■ Dataset records:
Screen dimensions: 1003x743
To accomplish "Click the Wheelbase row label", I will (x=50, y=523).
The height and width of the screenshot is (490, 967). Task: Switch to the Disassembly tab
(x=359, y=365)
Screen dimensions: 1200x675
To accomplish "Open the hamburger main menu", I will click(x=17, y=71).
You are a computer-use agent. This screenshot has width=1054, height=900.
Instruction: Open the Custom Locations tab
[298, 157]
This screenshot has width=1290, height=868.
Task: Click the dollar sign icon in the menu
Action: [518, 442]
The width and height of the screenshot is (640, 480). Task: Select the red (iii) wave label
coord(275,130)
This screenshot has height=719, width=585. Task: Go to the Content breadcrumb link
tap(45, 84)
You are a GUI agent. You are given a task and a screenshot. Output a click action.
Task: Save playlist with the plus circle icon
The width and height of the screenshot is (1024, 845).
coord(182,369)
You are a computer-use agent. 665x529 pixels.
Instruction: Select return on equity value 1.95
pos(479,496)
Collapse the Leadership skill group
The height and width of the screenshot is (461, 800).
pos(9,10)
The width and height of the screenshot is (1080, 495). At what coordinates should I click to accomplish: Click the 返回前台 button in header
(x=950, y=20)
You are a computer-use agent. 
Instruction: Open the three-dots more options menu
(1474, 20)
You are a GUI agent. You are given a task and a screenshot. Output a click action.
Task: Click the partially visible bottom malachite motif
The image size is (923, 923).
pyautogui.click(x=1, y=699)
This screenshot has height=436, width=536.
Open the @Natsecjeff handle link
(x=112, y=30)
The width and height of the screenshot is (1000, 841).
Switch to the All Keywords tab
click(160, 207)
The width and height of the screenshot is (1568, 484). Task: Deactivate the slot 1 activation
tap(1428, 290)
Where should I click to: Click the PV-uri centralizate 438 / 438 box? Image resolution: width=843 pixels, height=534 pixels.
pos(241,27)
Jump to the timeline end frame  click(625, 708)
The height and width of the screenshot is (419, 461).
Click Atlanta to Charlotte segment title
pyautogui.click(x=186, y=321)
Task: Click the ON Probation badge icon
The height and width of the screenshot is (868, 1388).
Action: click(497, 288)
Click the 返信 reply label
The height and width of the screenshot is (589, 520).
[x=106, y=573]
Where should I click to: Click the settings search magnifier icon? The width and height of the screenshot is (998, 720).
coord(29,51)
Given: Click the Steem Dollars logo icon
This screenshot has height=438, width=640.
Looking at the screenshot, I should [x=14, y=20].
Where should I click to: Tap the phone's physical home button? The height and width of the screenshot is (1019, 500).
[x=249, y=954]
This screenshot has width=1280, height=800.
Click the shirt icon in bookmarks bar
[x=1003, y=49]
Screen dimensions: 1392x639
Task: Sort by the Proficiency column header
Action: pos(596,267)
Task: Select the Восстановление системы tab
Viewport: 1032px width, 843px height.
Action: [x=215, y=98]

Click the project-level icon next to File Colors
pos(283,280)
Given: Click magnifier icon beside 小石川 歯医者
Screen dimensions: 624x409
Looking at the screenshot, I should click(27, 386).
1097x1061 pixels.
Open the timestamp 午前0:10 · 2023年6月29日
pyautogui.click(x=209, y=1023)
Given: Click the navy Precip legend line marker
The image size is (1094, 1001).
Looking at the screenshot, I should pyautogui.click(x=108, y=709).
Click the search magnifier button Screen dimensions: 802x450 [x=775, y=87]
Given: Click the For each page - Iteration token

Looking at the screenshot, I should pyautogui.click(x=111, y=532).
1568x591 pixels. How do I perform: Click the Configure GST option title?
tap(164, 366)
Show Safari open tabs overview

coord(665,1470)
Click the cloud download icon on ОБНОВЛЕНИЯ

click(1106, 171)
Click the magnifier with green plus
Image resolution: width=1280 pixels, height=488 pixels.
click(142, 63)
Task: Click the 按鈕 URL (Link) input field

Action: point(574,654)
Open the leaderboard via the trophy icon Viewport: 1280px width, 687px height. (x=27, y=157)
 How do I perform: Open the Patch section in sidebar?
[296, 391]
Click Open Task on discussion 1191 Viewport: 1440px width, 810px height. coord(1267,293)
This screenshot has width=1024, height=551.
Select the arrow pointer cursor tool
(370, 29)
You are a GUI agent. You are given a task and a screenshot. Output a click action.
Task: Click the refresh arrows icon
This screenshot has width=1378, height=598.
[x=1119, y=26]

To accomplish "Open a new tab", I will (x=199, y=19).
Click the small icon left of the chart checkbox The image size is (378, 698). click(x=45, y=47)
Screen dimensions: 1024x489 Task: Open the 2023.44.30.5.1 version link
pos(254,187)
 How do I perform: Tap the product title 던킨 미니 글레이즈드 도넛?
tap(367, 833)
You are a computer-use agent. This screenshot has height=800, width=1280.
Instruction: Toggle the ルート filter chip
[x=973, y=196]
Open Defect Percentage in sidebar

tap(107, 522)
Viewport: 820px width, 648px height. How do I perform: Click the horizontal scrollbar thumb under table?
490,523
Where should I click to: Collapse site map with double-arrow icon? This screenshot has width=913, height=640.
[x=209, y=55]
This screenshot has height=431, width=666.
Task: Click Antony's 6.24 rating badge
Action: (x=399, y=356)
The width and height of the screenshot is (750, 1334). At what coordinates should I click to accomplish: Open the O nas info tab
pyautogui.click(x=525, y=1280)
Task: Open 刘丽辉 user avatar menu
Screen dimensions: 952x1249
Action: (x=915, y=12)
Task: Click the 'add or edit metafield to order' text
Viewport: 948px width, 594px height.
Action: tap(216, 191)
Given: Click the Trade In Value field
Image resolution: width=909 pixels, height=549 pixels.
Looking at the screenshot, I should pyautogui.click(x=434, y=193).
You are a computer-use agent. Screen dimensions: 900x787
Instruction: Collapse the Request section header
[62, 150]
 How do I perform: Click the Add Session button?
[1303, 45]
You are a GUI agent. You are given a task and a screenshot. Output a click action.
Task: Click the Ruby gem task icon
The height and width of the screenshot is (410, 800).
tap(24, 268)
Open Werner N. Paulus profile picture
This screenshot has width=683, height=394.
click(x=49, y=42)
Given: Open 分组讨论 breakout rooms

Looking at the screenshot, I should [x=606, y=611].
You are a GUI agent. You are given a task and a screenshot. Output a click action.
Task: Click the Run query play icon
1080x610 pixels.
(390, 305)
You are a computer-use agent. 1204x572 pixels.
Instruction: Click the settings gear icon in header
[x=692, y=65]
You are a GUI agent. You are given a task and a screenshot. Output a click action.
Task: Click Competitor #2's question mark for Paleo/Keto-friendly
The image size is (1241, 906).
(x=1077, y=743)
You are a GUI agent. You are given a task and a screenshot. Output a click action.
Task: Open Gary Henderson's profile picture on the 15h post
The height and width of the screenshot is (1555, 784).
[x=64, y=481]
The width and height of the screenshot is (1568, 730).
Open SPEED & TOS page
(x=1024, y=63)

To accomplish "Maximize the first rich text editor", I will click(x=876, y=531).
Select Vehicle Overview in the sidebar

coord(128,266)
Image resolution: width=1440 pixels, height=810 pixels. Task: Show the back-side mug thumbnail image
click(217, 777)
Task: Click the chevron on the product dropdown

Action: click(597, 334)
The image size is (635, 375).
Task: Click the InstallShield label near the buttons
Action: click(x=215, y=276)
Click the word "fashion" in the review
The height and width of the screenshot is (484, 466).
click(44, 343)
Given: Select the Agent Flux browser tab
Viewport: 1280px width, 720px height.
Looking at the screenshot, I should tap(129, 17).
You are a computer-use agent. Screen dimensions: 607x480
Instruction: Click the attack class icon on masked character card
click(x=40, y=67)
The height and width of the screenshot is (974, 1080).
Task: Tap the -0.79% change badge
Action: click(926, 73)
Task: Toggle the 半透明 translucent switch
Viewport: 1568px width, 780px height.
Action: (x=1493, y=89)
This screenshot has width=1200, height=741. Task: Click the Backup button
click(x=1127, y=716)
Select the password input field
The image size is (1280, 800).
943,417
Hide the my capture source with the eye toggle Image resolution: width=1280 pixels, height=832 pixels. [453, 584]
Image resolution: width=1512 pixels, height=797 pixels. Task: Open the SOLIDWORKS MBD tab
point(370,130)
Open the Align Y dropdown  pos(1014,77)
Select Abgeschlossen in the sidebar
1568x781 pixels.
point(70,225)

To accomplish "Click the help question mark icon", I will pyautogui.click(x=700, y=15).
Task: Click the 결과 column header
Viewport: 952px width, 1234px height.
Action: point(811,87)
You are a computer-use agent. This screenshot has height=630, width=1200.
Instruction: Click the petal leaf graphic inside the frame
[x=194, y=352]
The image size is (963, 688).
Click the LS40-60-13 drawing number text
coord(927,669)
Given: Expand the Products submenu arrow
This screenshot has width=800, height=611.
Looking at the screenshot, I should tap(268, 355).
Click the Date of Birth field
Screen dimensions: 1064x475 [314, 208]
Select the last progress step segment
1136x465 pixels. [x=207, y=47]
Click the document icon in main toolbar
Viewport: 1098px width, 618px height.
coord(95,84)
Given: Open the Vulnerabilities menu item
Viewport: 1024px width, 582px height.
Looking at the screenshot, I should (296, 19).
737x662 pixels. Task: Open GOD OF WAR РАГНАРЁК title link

■ About this exercise: Output the line bearing "Click the LS40-60-13 drawing number text" along with all the lines after it through the end of the entries, exactly, and no other lines.

■ Answer to this task:
Click the LS40-60-13 drawing number text
coord(927,669)
Given: Expand the Products submenu arrow
This screenshot has width=800, height=611.
Looking at the screenshot, I should tap(268, 355).
Click the Date of Birth field
Screen dimensions: 1064x475 [314, 208]
Select the last progress step segment
1136x465 pixels. [x=207, y=47]
Click the document icon in main toolbar
Viewport: 1098px width, 618px height.
coord(95,84)
Given: Open the Vulnerabilities menu item
Viewport: 1024px width, 582px height.
Looking at the screenshot, I should (296, 19).
737x662 pixels. Task: Open GOD OF WAR РАГНАРЁК title link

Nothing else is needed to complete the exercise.